EXERCISE MATERIALS =>
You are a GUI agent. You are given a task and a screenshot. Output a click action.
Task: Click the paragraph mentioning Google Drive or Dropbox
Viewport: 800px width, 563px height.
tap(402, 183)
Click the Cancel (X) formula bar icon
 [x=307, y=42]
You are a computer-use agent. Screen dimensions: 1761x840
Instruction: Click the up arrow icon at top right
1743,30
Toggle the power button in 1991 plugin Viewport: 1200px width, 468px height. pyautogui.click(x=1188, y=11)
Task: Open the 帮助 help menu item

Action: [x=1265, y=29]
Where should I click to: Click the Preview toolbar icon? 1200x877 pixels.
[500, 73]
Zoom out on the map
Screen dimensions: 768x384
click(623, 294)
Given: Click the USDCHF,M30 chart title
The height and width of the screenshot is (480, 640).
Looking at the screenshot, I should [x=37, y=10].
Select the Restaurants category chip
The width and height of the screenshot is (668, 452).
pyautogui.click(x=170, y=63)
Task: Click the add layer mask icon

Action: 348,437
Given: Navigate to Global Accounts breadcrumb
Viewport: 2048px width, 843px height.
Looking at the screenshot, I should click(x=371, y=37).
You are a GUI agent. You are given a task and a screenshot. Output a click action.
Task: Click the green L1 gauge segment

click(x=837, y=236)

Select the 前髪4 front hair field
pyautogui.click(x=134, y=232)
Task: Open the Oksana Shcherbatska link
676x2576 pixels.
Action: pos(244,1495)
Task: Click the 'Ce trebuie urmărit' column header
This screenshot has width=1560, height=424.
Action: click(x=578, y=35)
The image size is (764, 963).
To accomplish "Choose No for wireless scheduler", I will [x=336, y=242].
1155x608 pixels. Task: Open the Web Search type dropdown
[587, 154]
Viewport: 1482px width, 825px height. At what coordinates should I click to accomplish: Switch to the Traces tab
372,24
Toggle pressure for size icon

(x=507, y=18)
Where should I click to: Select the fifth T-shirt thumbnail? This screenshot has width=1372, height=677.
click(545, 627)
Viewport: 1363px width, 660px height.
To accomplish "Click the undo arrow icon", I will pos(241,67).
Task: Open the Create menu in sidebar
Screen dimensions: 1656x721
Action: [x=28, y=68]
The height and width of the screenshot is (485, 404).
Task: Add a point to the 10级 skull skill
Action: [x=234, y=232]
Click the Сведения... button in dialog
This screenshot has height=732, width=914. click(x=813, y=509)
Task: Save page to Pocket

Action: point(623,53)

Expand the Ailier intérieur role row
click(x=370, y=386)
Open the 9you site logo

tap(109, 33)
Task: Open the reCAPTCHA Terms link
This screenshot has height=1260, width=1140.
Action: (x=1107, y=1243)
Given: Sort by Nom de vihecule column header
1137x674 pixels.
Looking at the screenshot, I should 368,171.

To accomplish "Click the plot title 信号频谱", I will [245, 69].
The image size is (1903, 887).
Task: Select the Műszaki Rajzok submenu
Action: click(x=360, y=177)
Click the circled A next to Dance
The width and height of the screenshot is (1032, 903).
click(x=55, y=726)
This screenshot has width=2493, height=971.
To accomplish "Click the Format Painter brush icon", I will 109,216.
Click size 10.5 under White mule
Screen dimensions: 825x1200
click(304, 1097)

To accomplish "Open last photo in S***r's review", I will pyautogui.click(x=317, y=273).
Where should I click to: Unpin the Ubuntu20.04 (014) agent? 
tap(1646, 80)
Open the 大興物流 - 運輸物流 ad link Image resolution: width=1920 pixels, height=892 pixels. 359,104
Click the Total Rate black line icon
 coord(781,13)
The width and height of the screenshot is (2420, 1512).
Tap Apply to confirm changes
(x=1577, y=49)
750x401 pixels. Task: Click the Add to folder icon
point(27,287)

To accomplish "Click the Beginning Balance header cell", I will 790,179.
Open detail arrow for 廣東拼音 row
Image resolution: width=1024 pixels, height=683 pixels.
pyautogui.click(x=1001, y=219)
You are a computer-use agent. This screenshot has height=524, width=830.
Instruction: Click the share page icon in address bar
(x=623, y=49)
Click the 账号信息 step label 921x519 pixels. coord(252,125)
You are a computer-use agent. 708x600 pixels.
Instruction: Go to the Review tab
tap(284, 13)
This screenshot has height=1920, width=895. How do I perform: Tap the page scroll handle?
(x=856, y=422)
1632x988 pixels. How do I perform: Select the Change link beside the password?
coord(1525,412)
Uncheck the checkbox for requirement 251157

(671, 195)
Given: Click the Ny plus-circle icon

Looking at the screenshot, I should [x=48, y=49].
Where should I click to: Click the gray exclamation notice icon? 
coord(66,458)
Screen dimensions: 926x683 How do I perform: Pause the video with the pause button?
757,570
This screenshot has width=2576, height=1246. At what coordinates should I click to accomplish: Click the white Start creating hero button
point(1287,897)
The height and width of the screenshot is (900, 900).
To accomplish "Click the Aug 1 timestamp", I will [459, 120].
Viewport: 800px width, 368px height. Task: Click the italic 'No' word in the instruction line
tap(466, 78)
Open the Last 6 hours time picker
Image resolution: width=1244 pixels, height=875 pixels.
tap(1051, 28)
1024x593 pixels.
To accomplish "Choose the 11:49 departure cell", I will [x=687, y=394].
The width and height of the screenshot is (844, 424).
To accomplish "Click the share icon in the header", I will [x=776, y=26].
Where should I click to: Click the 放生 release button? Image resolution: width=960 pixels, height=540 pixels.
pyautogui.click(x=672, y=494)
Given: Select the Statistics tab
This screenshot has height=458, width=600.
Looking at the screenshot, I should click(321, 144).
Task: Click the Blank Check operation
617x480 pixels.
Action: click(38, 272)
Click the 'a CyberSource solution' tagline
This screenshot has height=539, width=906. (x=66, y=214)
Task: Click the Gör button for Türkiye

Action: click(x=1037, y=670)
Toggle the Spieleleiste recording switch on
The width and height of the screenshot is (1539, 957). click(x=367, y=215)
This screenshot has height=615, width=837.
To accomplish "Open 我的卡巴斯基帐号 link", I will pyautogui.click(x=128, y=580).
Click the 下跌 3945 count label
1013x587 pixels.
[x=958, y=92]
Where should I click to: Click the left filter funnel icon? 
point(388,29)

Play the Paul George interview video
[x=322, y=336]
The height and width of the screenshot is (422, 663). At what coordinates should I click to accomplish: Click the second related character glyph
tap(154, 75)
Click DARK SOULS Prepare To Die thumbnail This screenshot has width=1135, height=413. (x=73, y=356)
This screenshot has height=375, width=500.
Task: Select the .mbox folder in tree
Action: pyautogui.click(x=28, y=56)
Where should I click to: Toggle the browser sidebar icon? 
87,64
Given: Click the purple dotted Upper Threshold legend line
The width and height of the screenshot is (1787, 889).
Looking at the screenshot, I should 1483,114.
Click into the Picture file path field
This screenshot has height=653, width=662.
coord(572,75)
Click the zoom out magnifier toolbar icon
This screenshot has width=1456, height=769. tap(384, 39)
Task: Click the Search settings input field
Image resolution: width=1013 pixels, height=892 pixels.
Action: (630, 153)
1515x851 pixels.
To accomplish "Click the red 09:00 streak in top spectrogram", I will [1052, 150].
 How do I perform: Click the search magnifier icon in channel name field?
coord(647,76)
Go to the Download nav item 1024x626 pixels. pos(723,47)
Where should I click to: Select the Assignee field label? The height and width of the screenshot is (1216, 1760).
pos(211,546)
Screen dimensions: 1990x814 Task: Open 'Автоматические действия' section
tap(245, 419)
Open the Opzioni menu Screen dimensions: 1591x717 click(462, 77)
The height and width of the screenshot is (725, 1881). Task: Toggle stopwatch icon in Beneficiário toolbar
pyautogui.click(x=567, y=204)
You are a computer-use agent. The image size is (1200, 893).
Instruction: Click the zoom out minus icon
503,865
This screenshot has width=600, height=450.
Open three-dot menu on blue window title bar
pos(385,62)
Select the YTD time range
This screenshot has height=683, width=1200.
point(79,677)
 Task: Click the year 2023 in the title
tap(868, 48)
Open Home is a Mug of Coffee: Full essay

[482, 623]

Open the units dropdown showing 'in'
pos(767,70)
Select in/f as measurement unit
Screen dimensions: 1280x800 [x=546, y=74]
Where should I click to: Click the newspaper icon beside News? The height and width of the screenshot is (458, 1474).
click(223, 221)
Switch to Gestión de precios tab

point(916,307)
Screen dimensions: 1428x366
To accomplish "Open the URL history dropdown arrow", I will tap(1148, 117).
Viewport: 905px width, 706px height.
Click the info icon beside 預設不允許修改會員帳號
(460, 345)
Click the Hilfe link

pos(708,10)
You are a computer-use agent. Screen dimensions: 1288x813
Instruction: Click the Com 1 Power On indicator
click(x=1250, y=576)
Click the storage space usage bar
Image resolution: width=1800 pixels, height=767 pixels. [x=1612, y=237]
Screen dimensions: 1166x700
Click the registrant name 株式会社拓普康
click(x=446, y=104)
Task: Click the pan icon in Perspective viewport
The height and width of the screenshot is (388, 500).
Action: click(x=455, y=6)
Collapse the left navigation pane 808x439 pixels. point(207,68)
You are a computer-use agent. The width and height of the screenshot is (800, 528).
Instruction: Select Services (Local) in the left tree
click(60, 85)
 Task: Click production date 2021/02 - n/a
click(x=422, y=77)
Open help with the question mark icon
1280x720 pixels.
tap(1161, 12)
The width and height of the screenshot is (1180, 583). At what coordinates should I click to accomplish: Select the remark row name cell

EXERCISE OBJECTIVE => Please write out, exactly as they appear, the line that contains "Viewport: 905px width, 706px height." and every line after it up to the end of the entries above, and no others.

SOLUTION TO THE PROBLEM =>
Viewport: 905px width, 706px height.
Click the info icon beside 預設不允許修改會員帳號
(460, 345)
Click the Hilfe link

pos(708,10)
You are a computer-use agent. Screen dimensions: 1288x813
Instruction: Click the Com 1 Power On indicator
click(x=1250, y=576)
Click the storage space usage bar
Image resolution: width=1800 pixels, height=767 pixels. [x=1612, y=237]
Screen dimensions: 1166x700
Click the registrant name 株式会社拓普康
click(x=446, y=104)
Task: Click the pan icon in Perspective viewport
The height and width of the screenshot is (388, 500).
Action: click(x=455, y=6)
Collapse the left navigation pane 808x439 pixels. point(207,68)
You are a computer-use agent. The width and height of the screenshot is (800, 528).
Instruction: Select Services (Local) in the left tree
click(60, 85)
 Task: Click production date 2021/02 - n/a
click(x=422, y=77)
Open help with the question mark icon
1280x720 pixels.
tap(1161, 12)
The width and height of the screenshot is (1180, 583). At what coordinates should I click to accomplish: Select the remark row name cell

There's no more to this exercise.